Optimizing for Execution Time

When syncing large amounts of data, job execution time may start to become an issue. Fortunately, there are a number of ways you can go about optimizing your jobs performance.

Optimizing Nautobot Database Queries

As an SSoT job typically has lots of Nautobot database interaction (i.e. Nautobot is always either the source or the destination) for loading, creating, updating, and deleting objects, this is a common source of performance issues.

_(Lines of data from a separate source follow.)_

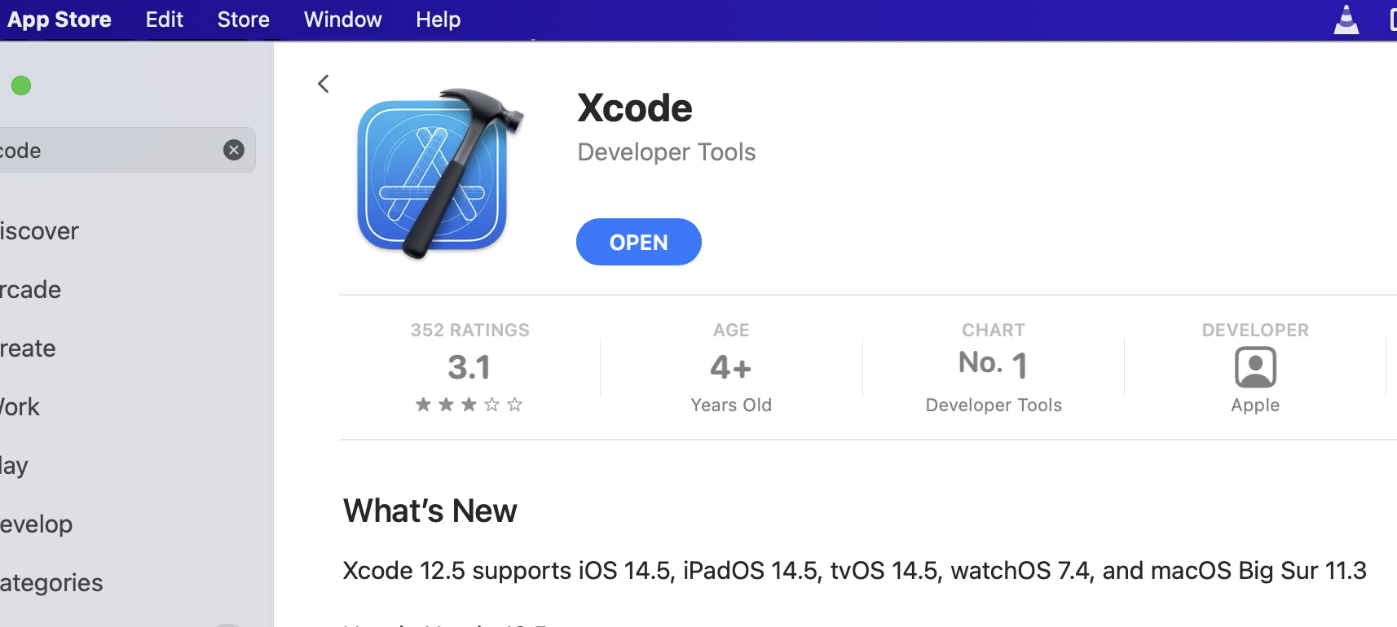Clear the search field with X icon

pos(234,150)
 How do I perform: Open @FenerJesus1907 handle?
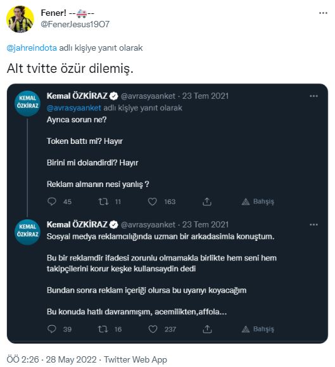pyautogui.click(x=75, y=24)
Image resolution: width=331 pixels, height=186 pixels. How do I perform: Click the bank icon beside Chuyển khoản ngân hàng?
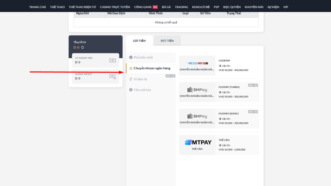pyautogui.click(x=131, y=68)
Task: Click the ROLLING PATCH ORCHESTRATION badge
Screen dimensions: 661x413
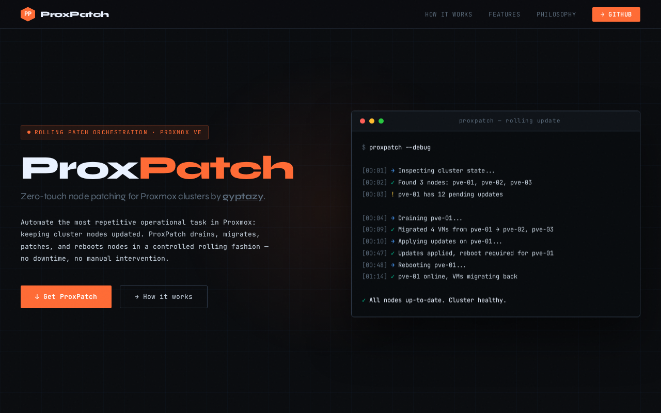Action: click(115, 132)
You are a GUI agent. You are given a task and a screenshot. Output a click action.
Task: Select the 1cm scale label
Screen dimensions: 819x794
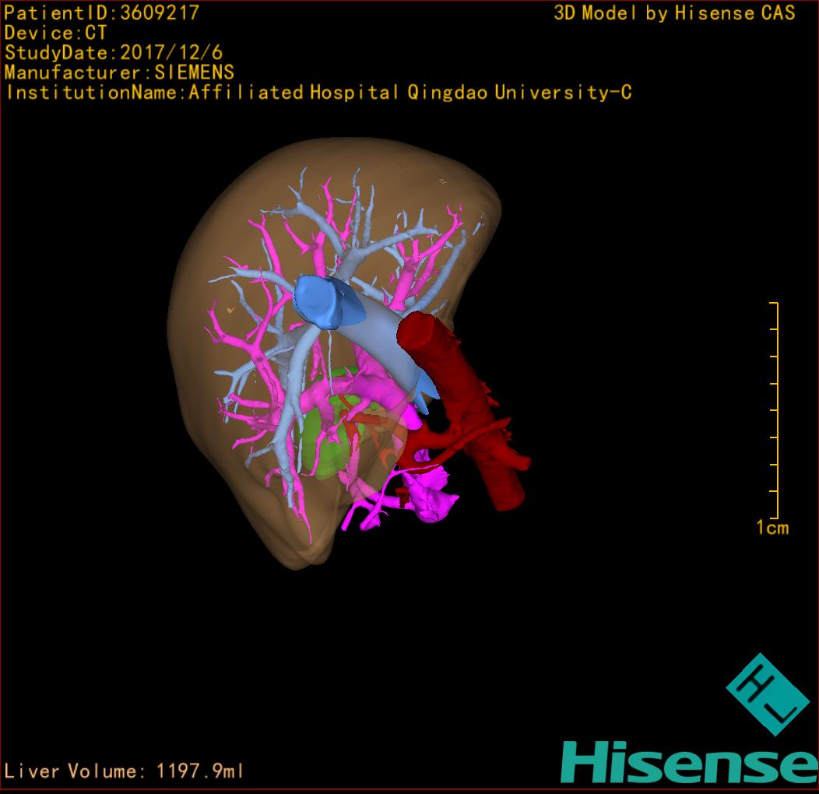click(772, 528)
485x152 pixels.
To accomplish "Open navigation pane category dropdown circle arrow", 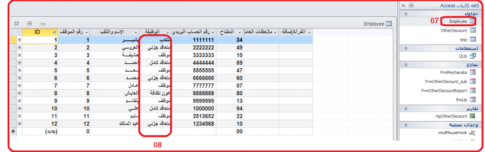I will 411,6.
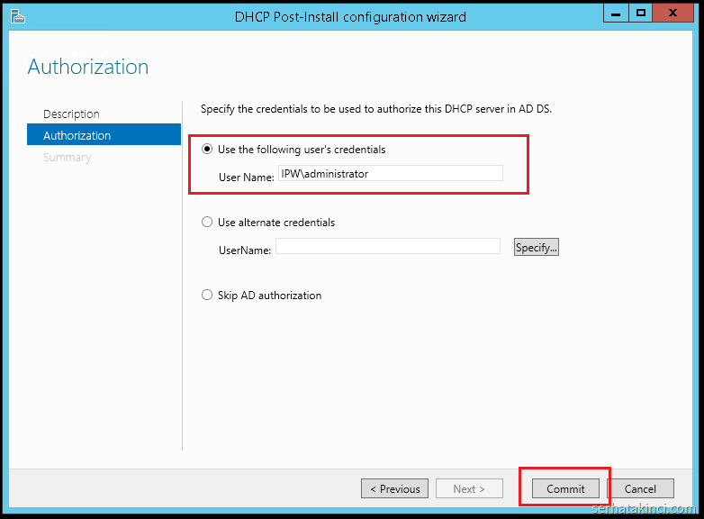Image resolution: width=704 pixels, height=519 pixels.
Task: Click the window title text in the title bar
Action: pos(350,16)
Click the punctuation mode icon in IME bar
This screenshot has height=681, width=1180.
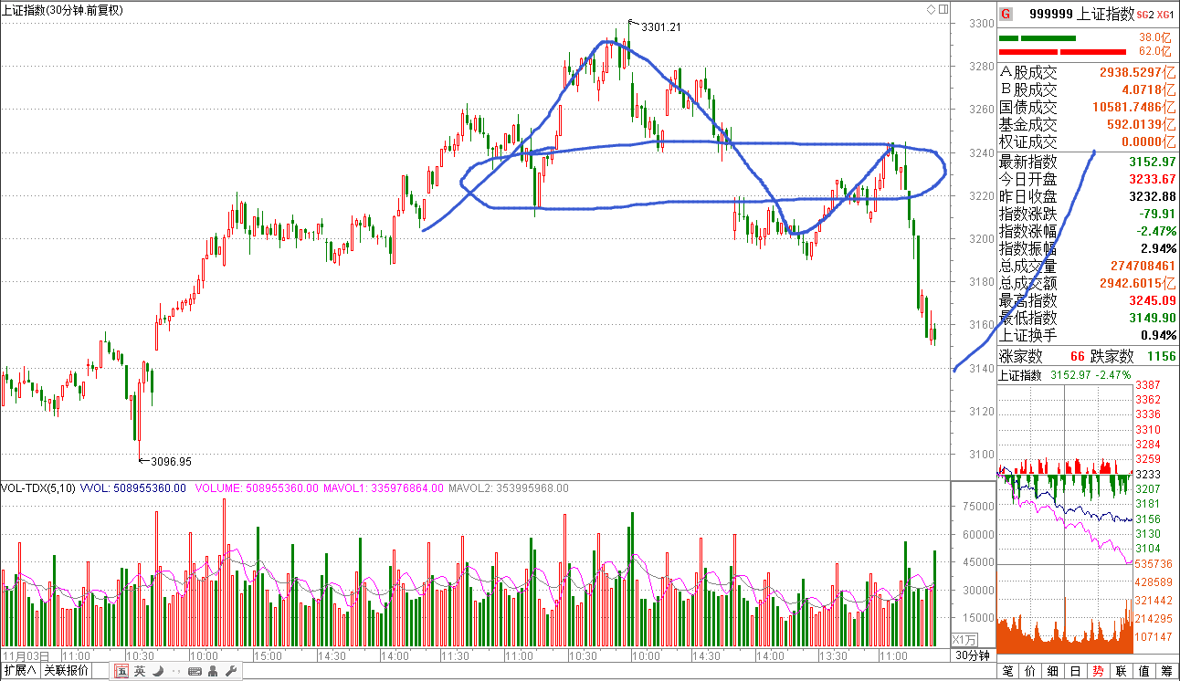[174, 672]
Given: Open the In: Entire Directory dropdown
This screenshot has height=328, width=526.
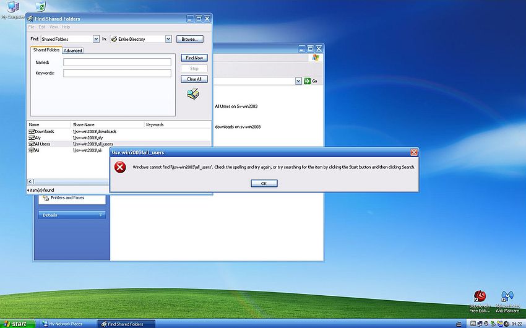Looking at the screenshot, I should coord(168,39).
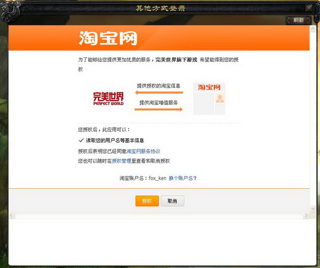Click the orange user avatar icon
320x268 pixels.
(219, 99)
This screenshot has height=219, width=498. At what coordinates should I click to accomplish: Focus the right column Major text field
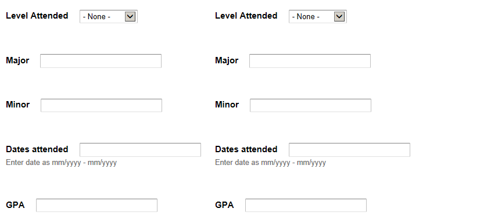coord(310,61)
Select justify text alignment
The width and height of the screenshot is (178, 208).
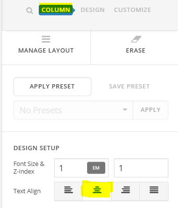[x=154, y=190]
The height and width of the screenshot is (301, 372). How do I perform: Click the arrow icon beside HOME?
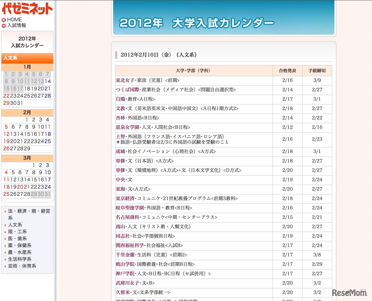click(3, 20)
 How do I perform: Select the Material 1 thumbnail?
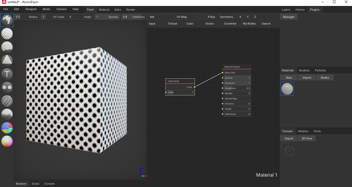point(287,89)
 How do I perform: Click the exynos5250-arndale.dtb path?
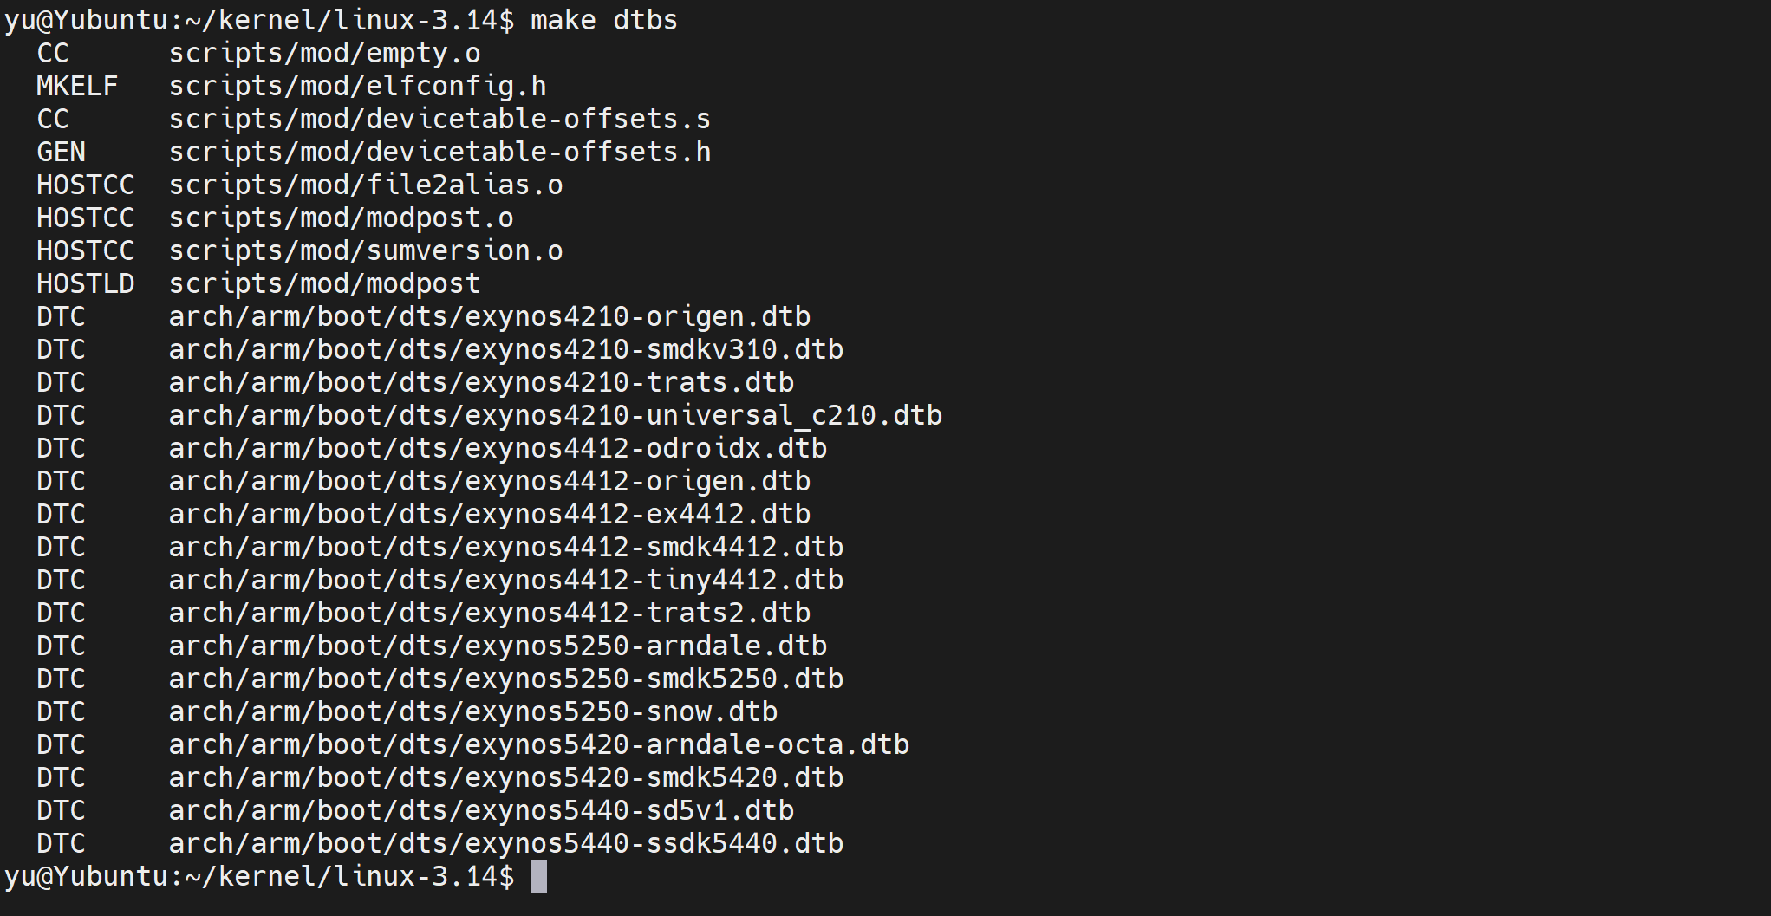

The following is an example of an inefficient load function that can be greatly improved:

from diffsync import DiffSync
from nautobot.dcim.models import Region, Site, Location

from my_package import ParentRegionModel, ChildRegionModel, SiteModel, LocationModel

class ExampleAdapter(DiffSync):
    parent_region = ParentRegionModel
    child_region = ChildRegionModel
    site = SiteModel
    location = LocationModel
    top_level = ("parent_region",)

    ...

    def load(self):
        for parent_region in Region.objects.filter(parent__isnull=True):
            parent_region_diffsync = self.parent_region(name=parent_region.name)
            self.add(parent_region_diffsync)
            for child_region in Region.objects.filter(parent=parent_region):
                child_region_diffsync = self.child_region(name=child_region.name)
                self.add(child_region_diffsync)
                parent_region_diffsync.add_child(child_region_diffsync)
                for site in Site.objects.filter(region=child_region):
                    site_diffsync = self.site(name=site.name)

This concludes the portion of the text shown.